Guide

The EU battery passport registry and online system

The battery passport is backed by a Commission-established online system: the unique identifier and a defined set of passport data are registered centrally, and the data carrier resolves through it so passports remain findable for the retention period.

Last updated 1 June 2026

The passport is not just a page on a vendor’s website. The regulation provides for a central online system, established by the European Commission, that underpins the battery passport and keeps it findable independently of any single operator.

What the system does

  • Holds a register of unique identifiers for in-scope batteries.
  • Receives a defined set of passport data from economic operators.
  • Helps the data carrier resolve to the correct passport.
  • Supports continuity if an operator ceases to exist before the retention period ends.

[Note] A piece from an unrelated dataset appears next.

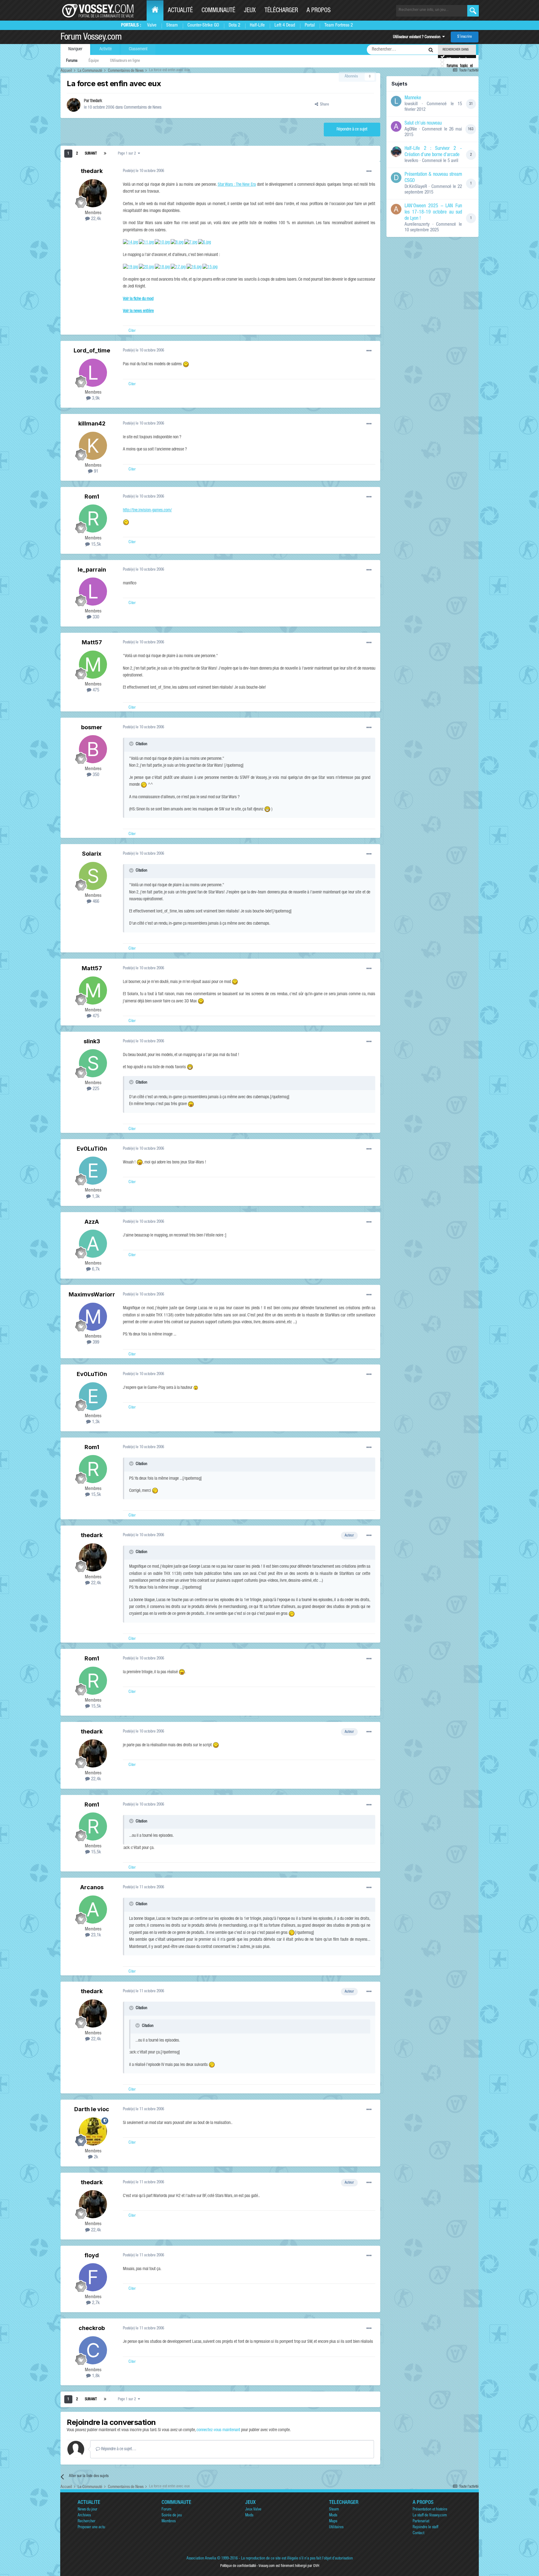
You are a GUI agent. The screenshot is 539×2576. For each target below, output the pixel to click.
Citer (132, 331)
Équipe (94, 61)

Operator vs central system

RoleHeld by operatorHeld centrally
Full passport dataYesDefined subset
Unique identifier registerYesYes
Public access endpointYesResolution support
The exact technical specification of the registry and resolver is being set out in implementing and delegated acts. The practical takeaway: build your passport so the identifier and required data can be registered, not locked into a proprietary silo.

For a manufacturer or importer this means choosing infrastructure that can both serve the passport publicly and feed the central system once its interface is finalised, without re-issuing identifiers.

Frequently asked

Is the battery passport stored in one central EU database?

A defined subset of data and the unique identifiers are registered centrally, while the full passport is served by the responsible operator. The two are designed to work together.